Did I forget to mention that the characters are stop-motion puppets? This is an important fact.

So Michael is slogging through his weekend, when he hears a voice in the hallway outside his hotel room. It's a woman's voice, and an unremarkable one, but it's different. Michael near about has a heart attack as he races down the hall to find out who this voice belongs to. Turns out, it belongs to Lisa (Jennifer Jason Leigh), who is at the hotel with her friend to see Michael speak about customer service.

Wife and son be damned, Michael falls as far deep in love as someone can within two minutes of meeting someone else. He is convinced that something is *different* about Lisa, and she pulls him right out of his funk. The world is a beautiful place again.

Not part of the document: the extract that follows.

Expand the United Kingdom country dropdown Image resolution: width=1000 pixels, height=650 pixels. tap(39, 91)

Ok, I'm going to talk about some potential spoilers below, so if you want to see this movie as blankly as possible, stop reading and rest assured that Anomalisa is a beautiful, though melancholy film. If you're a fan of Charlie Kaufman's work you probably know what you're in for: Anomalisa shares the soul of his other films (as writer), such as Being John Malkovich and Eternal Sunshine of the Spotless Mind.

***

But, as I said, my appreciation was heightened by knowing a little more about what this film might mean, simply beyond its exploration of the human desire to seek novelty.

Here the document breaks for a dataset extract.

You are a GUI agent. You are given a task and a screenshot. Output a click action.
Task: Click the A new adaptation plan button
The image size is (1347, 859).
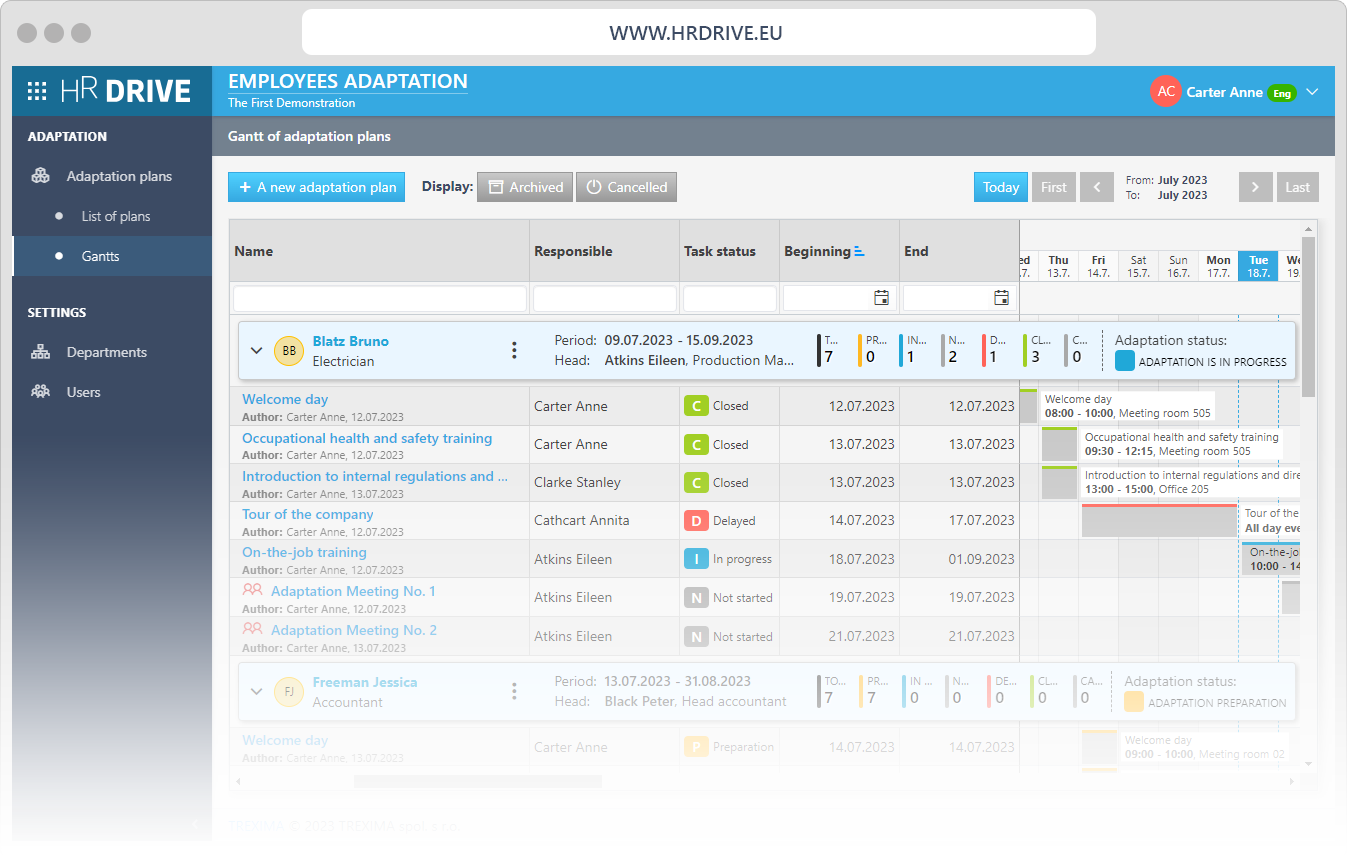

Michael stays in a hotel called the Fregoli. There is a medical disorder called "Fregoli's delusion" in which the sufferer believes that different people around him/her are in fact the same person, but disguised. As I mentioned above, all the puppets in this film are voiced by the same actor, Tom Noonan, except for Michael and Lisa. All the other puppets also have the same flat eyes. Whether Michael is supposed to actually be suffering from this disorder, or if the film is simply a metaphor, is never explained...but I felt more compassion for Michael knowing about Fregoli's delusion and empathizing with how terrifying and/or isolating it must be to think that everyone around you is exactly the same. It made me sympathize with him when he plans, within hours of knowing Lisa, to leave his wife and child for her.

But the film does not have a happy ending, at least not for Michael. After a heartfelt night spent with Lisa (yes, there is puppet sex), Michael realizes that her voice is starting to change...she's becoming like the rest of them. He returns home, depressed once again. But Lisa has changed. Thinking of herself as unremarkable--even ugly--the time she spent with Michael, who practically worshipped her, has changed her outlook on life and herself. This distinct mixture of happiness and sadness is practically a trademark of Kaufman--think about the ending of Being John Malkovich, which finds deep sadness for the main protagonist, but happiness for some of the other characters. Or think of Eternal Sunshine, which has, for my money, one of the greatest and truest endings of a love story: when Clementine and Joel *know* they will grow to resent each other and, literally, say "Ok".

Anomalisa is like these other films--truly different without coming off as gimmicky. And truly poignant--i.e. too sad to be happy, but too hopeful to be devastating. It's a complicated film, and though it doesn't have the rewatchability factor that other Kaufman films have, it was well worth the ride.